*Records provided*

━━━

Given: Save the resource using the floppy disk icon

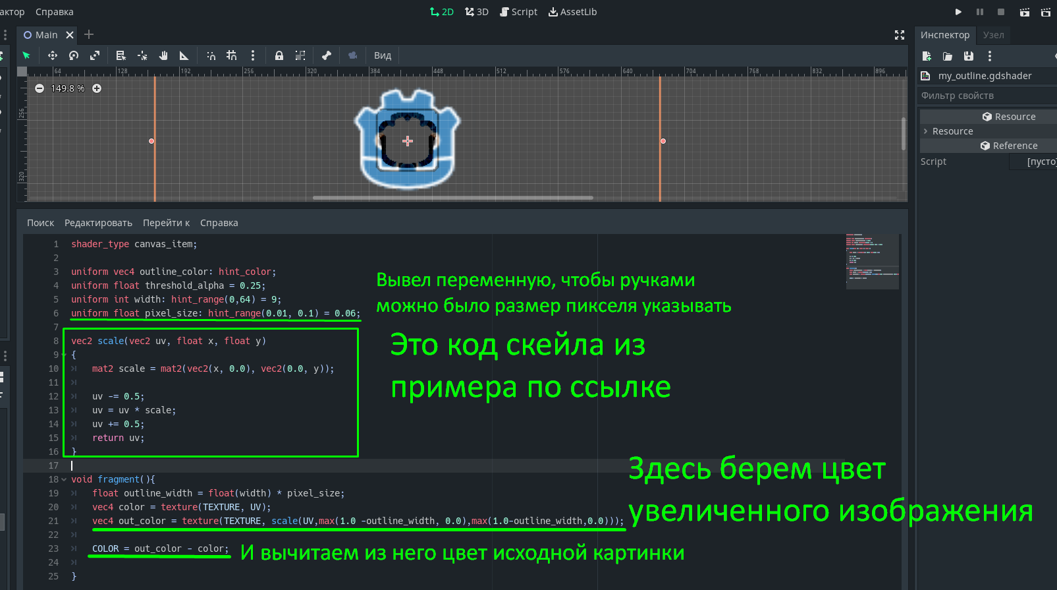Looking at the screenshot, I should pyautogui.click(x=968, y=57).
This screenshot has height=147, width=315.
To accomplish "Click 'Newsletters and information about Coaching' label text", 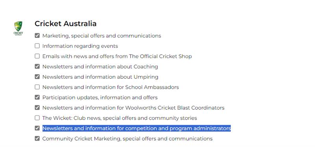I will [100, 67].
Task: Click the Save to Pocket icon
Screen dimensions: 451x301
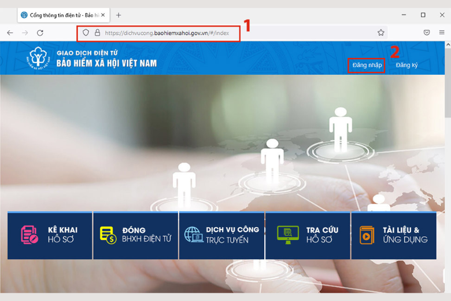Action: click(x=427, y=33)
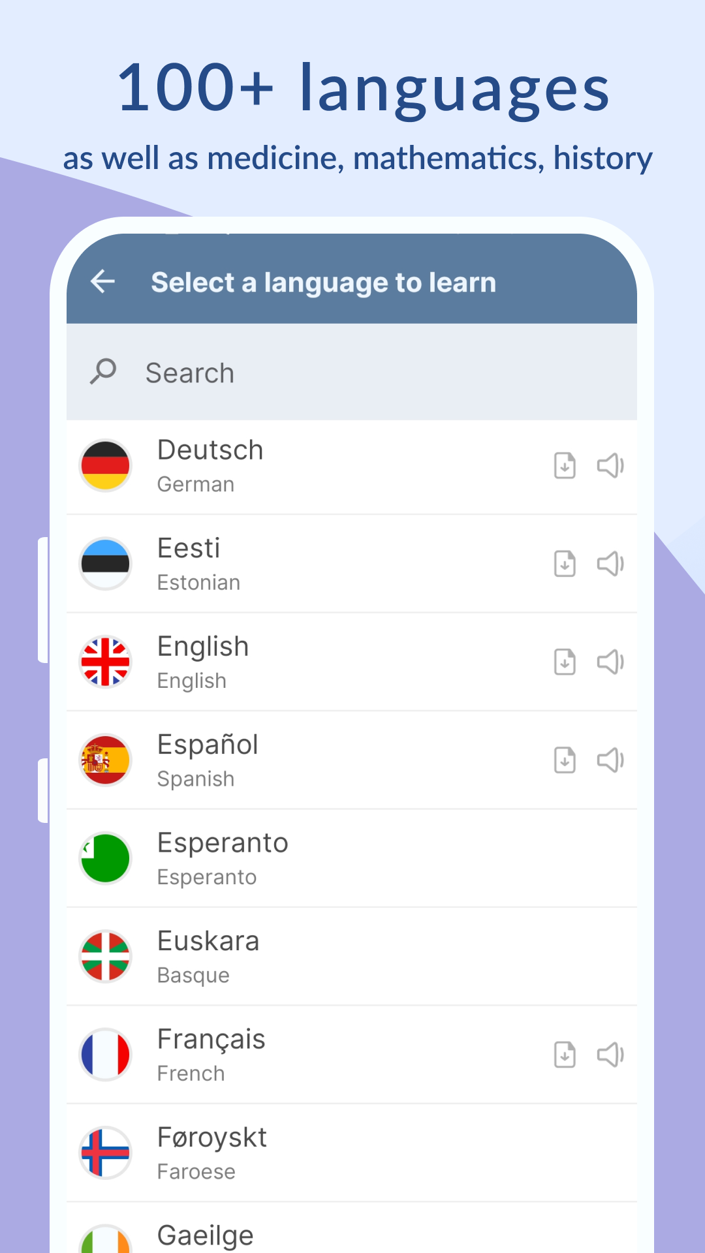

━━━

*The problem*
The line that contains "Task: Click the Save to Pocket icon" begins the range and the last line of the entries ends it; print that range exactly, without pictures.

*Task output*
Task: Click the Save to Pocket icon
Screen dimensions: 451x301
Action: click(x=427, y=33)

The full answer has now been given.